The "society room" with its plaster walls and tiled hearth had a monastic feeling. photo by Samuel H. Gottscho, March 25, 1927, from the collection of the Museum of the City of New York
From the pulpit Rev. John J. Henry did not hold back in his often spirited social and political opinions.  Ardently anti-union, he announced in his July 22, 1934 sermon that "Reds and radicals" were responsible for the recent strikes on the West Coast.  He told the story of a manufacturer who, when he found his plant was being picketed, invited the employees to go fishing with him.  The next morning everything was fine within the factory.

"But you cannot treat radicals and Reds that way...They are simply suffering from industrial insanity and they are seeking to destroy our industrial system."  He then turned to commercial isolation, the Depression Era version of America First.  "We could not possibly supply the rubber needed by our great automotive industry.  So it is well to remember when we grow too cocky that we could not get along without Brazil.  If we close the door to Cuban sugar in order to aid our own sugar interests, we only punish ourselves.  If a man makes a corner in wheat on the Chicago market, peasants on the slopes of the Alps may starve."

He broadened that stance in September 13, 1936 by including the welcoming of all peoples.  The Times wrote "Nationalism and high racial feeling he described as evils which tend to destroy representative government."

In his sermon he said in part "I hope there will come a time in the future when you can love the man who lives in the Ukraine, Germany, Holland and other countries just as well as you love your own race and nation.  I say this because I believe there is an Almighty God.  Unfortunately, the world is not yet in that condition of mind.  Too many still believe that 'blood is thicker than water.'"

Seven months after that sermon the Park Avenue Methodist Church was in trouble.  The income from the apartment building, which the trustees had assumed would carry expenses, fell short.  On April 26, 1937 The Times ran the headline "Park Ave.
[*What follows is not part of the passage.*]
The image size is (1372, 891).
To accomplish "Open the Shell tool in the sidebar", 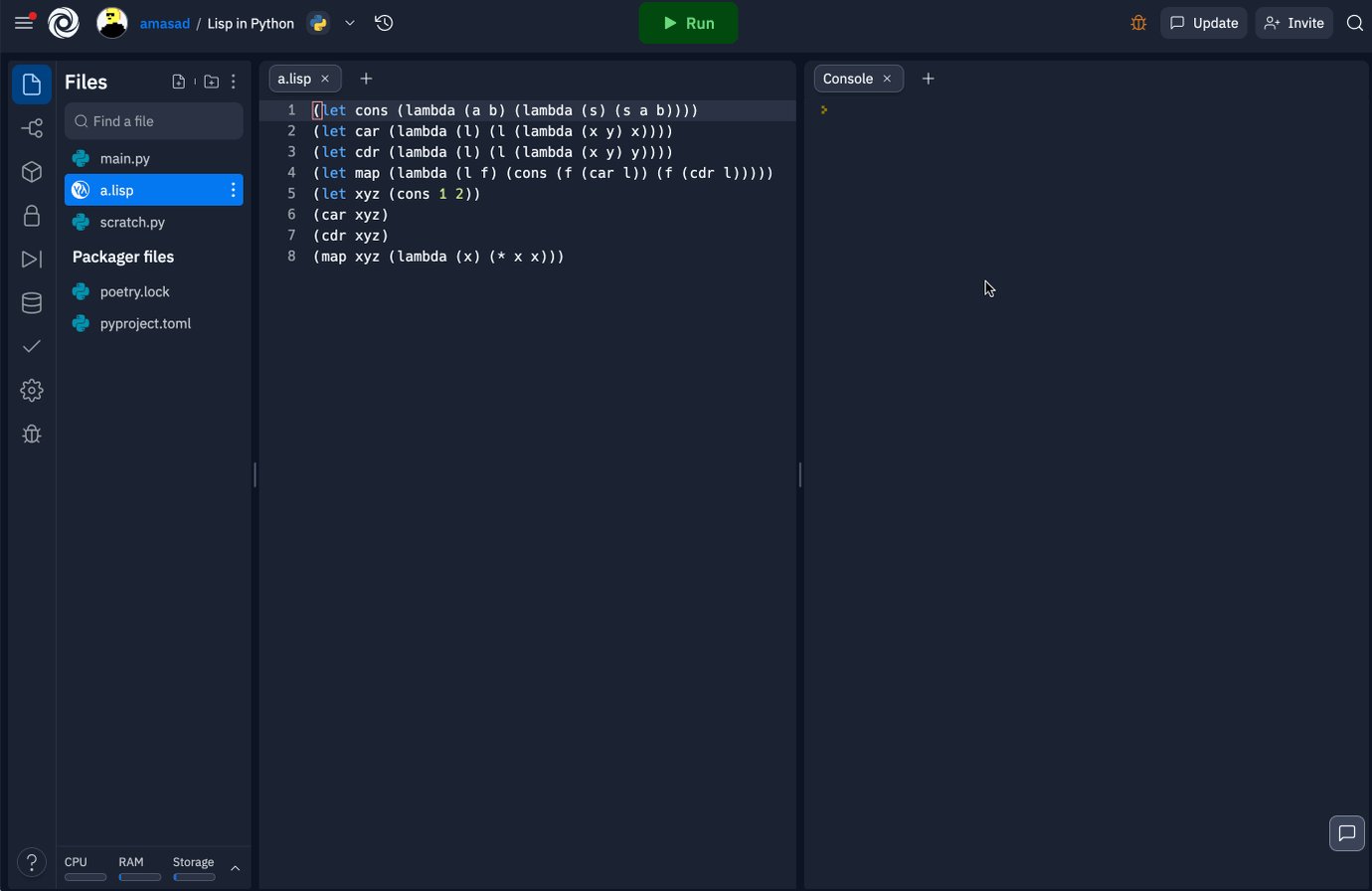I will 31,259.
Methodist Faces Loss of Home."  The original 10-year $800,000 mortgage on both properties--a considerable $13.7 million today--was now due.  The article explained that Rev. Henry had asked members to "confer Friday evening on steps to prevent the threatened loss of the church of its place of worship."

As the financial crisis dragged on Rev. Henry returned his focus on social and political issues.  Naturally, war, Nazism and Facism would soon be on the top of his list.  Nearly three months before America was pulled into the conflict with the attack on Pearl Harbor he railed against Hitler and warned of repeating the mistakes of World War I.

In his September 14, 1941 sermon he cautioned against the "mistake of the 1918 Armistice."  He said that just as the Allied armies were ready to enter Germany "and crush a power that was menacing the world," the Armistice stopped them.  Now, he stressed, "as defenders of religion it is our duty to destroy sin and hate--everything that Hitler represents."

Rev. Henry stepped down because of poor health around 1945, ending a colorful chapter in the history of the Park Avenue Methodist Church.  His retirement came at a time when the church's financial condition had once again become a crisis.  The Methodist Church ordered the congregation to close in 1946; but appeals by members to the United Methodist Society resulted in financial support and a 10-year reprieve.  In 1956 the apartment building was sold.

Financially secure today, the church continues to serve the the neighborhood--one drastically different from the rural hamlet where it was founded nearly 190 years ago.